Tips for Publishing as Graduate Student
- Lesson: It’s easy early on as a graduate student to feel like you have to write defensively and that you have to put a lot of theory into things – but published works have a lot less than that a lot of time.
- Resist the urge to spend so much time on setting up previous theory and focusing more on what’s new.
- Reflect on your own pedagogy through critical theory
- Start high when sending things out to publications [big name journals like Cs, CE, etc] – the worst thing that can happen is you are going to get rejected, get comments, and can rework it for another publication
- Send out your best work; you’re going to get reviews, you’re going to get comments regardless
One of 3 Things Happen After You Send an Article Out
- Acceptance – Yahoo! Congratulations
- Revise & Resubmit – Most common scenario; you don’t get it unless they mean it, so revise your piece using reviewer comments and resubmit!
- Rejection – It happens, but don’t let it bring you down. Keep working on the project and try it somewhere else.
- Six months to a year is a fair timeframe for getting a revise and resubmit done based on how much they are asking for – if it’s something minor, do it as quick as you can. Some publications also have their own deadlines to follow for R&R.
- Letter framing a resubmission = very important!

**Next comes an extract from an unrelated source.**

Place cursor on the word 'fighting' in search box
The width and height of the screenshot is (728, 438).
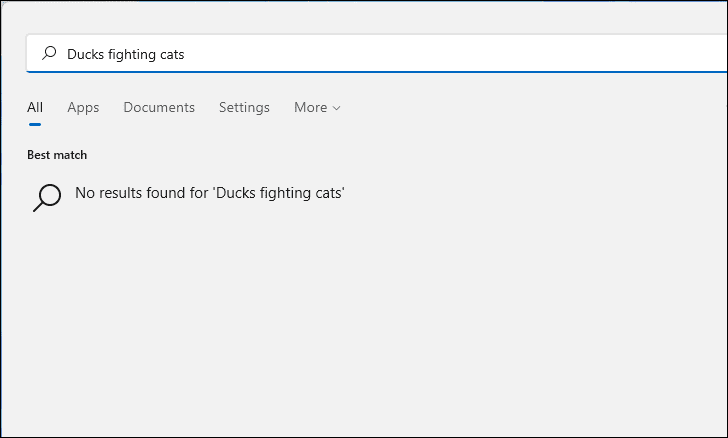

It’s crucial that you frame how the author is going to read the revision:
- “Thanks… here’s what I’ve done to respond to the reviewer comments” and be specific in pointing to how you responded to the comments.
- Give a clear reason for why you might not have responded to one of the bigger comments and leave it open for more conversation like “In my revision I decided to not do X for these reasons…”
- No need to write a note for every small thing, just focus on the big ideas.
A Note on Reviewer Comments
- Negotiating between reviewer comments can be a challenge. For instance, one reviewer may say “Your paper is great!” and the other says “It’s terrible!” – what do you do with that?
- Reinforce what is great; a good editor should give you guidance on the reviewer comments in their email and sketch out what the key moves should be. Some editors don’t – and it’s okay to email an editor and say “I got two different sets of reviews, can you give me a sense of what to do here for the publication?”
- It’s normal to feel frustrated by reviewer comments.
- Consider: write a “fake letter” to the person who might have angered you. Don’t send it to anyone or anything, just to get all the frustration out.
Publishing a Book
- Not every dissertation has to become a book, but the book is still often a standard for tenure – it’s good to think about how to work towards a book
- “What might my dissertation look like if I was writing it as a book?”
- If your committee allows it -> write it more as a book rather than as a dissertation form, you can save a lot of time turning it into a book. – no one publishes a book that is in the exact form of a dissertation
- And if they don’t, you can still think through the ideas as chapters in a book
- You have to do certain performances for a graduate committee that you won’t have to do for a book publication
- Get to know the presses and the editors of the presses to think about where a book might fit
- Networking is key – if you can get someone to put in a good word for you too, that’s also helpful.
- Book proposals aren’t very long, 2-3 single spaced pages usually
- Some presses have specific requirements for headings and areas to include, but the moves are the same across writing any book proposal
Key Moves in a Book Proposal
- Here’s the conversation
- Here’s my intervention
- Here’s how I did it
- This is what makes it distinctive
- Table of contents
- Markets and Competitions – where can this press sell it?
- This is who is going to buy it – audiences [grad students, courses, people in other fields]
- This is where it fits on the press’ list: it’s complimenting these other kinds of books you’ve already done
- List possible reviewers for the book – who is connected in the realm and might read it favorably?